Go back to the rafts and get back in the river before realizing that the river is gone and has been replaced by a long narrow lake that is backing up behind the next dam downstream. Begin to paddle along the flat water in the lovely canyon. Explore a small cave at water level. Continue paddling the flat water in the canyon. Paddle some more. Watch canoes pass you by. Keep paddling the flat water in the stupid canyon as midday turns to afternoon and begins to become evening. Wonder why you are in a dumpy little raft instead of a sleek sea kayak or canoe or powerboat or even a damn helicopter.

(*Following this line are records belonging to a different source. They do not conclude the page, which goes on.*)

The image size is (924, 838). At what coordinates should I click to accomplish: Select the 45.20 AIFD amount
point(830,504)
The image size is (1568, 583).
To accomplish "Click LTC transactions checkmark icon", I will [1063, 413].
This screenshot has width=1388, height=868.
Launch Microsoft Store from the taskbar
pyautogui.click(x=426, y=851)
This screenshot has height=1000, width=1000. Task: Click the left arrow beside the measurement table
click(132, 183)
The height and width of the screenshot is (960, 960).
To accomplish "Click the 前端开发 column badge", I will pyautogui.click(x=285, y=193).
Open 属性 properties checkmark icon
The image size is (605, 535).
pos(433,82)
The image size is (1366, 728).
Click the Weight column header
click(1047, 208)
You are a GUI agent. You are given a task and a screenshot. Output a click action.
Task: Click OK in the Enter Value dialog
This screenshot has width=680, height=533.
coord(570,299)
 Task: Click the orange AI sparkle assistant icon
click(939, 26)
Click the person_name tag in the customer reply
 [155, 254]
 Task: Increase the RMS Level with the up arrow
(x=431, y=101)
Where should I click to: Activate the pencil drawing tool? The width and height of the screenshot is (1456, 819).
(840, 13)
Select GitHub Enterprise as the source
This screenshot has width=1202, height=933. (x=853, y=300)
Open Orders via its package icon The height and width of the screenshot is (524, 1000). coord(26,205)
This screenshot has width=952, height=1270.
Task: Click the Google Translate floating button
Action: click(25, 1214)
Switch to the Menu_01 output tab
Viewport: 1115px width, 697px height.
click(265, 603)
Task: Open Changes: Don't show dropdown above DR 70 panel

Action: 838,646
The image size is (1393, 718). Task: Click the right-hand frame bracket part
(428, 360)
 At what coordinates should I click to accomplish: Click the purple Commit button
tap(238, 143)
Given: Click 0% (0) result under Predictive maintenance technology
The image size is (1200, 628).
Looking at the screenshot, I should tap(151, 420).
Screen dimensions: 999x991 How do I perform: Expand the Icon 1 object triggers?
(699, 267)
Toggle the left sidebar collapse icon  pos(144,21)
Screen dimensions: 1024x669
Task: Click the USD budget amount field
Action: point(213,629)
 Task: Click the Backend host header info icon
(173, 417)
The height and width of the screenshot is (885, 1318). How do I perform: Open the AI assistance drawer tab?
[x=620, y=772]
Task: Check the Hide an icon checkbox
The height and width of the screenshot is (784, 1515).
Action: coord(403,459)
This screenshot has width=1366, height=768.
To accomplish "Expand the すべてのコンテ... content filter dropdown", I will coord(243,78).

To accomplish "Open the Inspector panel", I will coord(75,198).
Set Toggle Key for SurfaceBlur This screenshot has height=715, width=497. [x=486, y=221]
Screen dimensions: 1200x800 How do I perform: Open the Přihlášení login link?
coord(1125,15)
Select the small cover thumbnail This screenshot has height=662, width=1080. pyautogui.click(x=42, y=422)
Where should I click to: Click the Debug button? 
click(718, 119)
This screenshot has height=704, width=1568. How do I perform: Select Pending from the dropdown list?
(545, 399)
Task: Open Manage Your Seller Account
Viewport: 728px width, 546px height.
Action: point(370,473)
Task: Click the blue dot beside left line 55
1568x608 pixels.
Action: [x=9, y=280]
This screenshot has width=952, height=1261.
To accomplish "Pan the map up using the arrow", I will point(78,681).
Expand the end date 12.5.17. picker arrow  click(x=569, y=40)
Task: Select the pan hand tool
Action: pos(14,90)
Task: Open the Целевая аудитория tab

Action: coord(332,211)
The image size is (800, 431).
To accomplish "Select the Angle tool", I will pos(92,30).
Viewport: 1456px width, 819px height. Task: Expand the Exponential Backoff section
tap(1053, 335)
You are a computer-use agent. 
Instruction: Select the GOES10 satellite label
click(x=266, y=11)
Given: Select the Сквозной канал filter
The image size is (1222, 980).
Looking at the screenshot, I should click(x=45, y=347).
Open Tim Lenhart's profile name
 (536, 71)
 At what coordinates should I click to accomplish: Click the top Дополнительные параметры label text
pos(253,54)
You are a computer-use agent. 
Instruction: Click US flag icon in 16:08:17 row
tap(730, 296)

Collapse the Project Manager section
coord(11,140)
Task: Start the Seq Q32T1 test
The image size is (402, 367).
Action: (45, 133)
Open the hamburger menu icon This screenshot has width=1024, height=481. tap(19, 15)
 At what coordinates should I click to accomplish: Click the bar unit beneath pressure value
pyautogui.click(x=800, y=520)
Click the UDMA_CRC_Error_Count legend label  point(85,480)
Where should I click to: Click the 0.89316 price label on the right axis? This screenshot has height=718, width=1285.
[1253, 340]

Thank your lucky stars that there is no wind trying to push you back up the canyon. Stretch your aching arms and paddle some more. Then, finally, beach the raft and flop exhausted onto the wet sand of the take out.
Heap everything into the truck and drive away just before the sun dips behind the canyon walls.
The wrong way? Maybe. But we got to see a cool area, even if we prefer our adventures to be more solitary. And we also got to remind ourselves that packrafts are good for many things, but flat water isn't really one of them. And this probably isn't the last time we'll do things the wrong way. And enjoy it anyway.